La galería-taller de Diego de Aduriz presenta Auguria, una muestra conjunta de Paloma Zamorano Ferrari e Interkevs que convierte a El Castillo en un territorio de luz y revelación.
En la esquina de Independencia al 1600, El Castillo no se parece a ningún otro espacio de exhibición. Allí, donde lo doméstico y lo sagrado se entrelazan, Diego de Aduriz abre nuevamente sus puertas para presentar Auguria, una exposición que reúne por primera vez a Paloma Zamorano Ferrari e Interkevs. Bajo su curaduría, el lugar se transforma en un observatorio, un templo y un taller abierto donde la materia y la energía se confunden.
La muestra podrá visitarse hasta el 29 de noviembre, los sábados de 16 a 21 h y de miércoles a viernes de 14 a 19 h, en Independencia 1653 E. Para otros horarios, las visitas se pueden coordinar por mail a laspuertasdelcastillo@gmail.com.
- Obra de Paloma Zamorano Ferrari
- Interkevs Meditadores
Dos miradas unidas por la luz
“Con distintos niveles de luminiscencia, los dos artistas trabajan con las posibilidades de manifestación de la luz en todo sentido, porque todo tiene luz, esté enchufado o no”, explica De Aduriz.
Paloma Zamorano Ferrari propone una serie de obras realizadas con paciencia y precisión durante la pandemia, en Berlín y Rishikesh. Sus pinturas y cajas de luz combinan puntillismo, sellos inspirados en textiles africanos y cintas fílmicas rescatadas de las calles —entre ellas, fragmentos de Nacido el 4 de julio. Algunos de los marcos utilizados provienen del taller de su abuelo, León Ferrari, conservando una energía de herencia y continuidad.

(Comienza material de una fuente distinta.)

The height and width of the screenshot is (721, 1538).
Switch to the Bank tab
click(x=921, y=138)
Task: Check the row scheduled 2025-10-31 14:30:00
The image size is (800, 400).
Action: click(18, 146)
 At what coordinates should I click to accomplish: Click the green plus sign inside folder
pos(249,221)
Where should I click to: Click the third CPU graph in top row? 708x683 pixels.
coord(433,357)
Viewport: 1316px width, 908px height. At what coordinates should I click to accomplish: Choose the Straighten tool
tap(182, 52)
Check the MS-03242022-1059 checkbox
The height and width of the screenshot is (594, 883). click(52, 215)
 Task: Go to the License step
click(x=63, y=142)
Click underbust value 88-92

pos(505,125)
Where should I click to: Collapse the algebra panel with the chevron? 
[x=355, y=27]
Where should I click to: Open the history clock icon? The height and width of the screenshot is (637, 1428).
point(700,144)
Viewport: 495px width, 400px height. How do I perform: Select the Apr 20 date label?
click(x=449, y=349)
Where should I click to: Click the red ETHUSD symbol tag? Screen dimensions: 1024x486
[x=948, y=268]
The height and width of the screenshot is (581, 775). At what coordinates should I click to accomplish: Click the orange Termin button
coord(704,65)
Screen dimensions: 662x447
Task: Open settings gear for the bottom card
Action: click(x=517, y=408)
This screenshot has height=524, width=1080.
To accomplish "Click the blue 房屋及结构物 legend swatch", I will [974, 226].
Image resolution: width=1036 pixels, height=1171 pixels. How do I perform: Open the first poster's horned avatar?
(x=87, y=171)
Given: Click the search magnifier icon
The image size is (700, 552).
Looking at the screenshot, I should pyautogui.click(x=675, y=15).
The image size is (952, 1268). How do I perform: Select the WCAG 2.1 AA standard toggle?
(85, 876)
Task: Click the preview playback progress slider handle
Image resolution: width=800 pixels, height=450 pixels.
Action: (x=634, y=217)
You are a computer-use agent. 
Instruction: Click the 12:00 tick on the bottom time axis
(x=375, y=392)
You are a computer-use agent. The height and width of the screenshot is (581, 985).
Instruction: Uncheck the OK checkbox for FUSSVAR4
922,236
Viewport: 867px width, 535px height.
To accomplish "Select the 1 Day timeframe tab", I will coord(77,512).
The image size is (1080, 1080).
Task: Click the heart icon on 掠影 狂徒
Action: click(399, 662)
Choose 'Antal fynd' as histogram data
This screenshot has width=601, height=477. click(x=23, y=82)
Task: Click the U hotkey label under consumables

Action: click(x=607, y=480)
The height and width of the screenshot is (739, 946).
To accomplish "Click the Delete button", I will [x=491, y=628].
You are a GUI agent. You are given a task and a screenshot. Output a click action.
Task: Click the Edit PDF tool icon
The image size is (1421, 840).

Interkevs, por su parte, desarrolla técnicas experimentales en su taller de Navarro, rodeado de naturaleza y una docena de perros. Inspirado por la magia, los hongos medicinales y la enseñanza artística en la infancia, produce obras con vidrios, aerosoles tornasolados y pigmentos metalizados. Su búsqueda formal es también una declaración de independencia: “No quiero dibujar como todos, voy a encontrar mi estilo”.
Un castillo sin techo
Lejos del modelo del “cubo blanco”, El Castillo se define por su porosidad. Las obras dialogan con la arquitectura, los reflejos y los ritmos del barrio. En esta ocasión, el espacio se convierte —según su curador— en “una nueva tierra de promesas”, donde la luz no solo ilumina, sino que también revela.
Auguria invita a resetear la mirada y a comprender la exhibición como experiencia expandida: entre lo astral y lo cotidiano, entre el gesto manual y la vibración energética del color.
El Castillo vuelve a afirmarse como un enclave singular dentro de la escena porteña, un lugar donde las exposiciones son también rituales de creación y comunidad.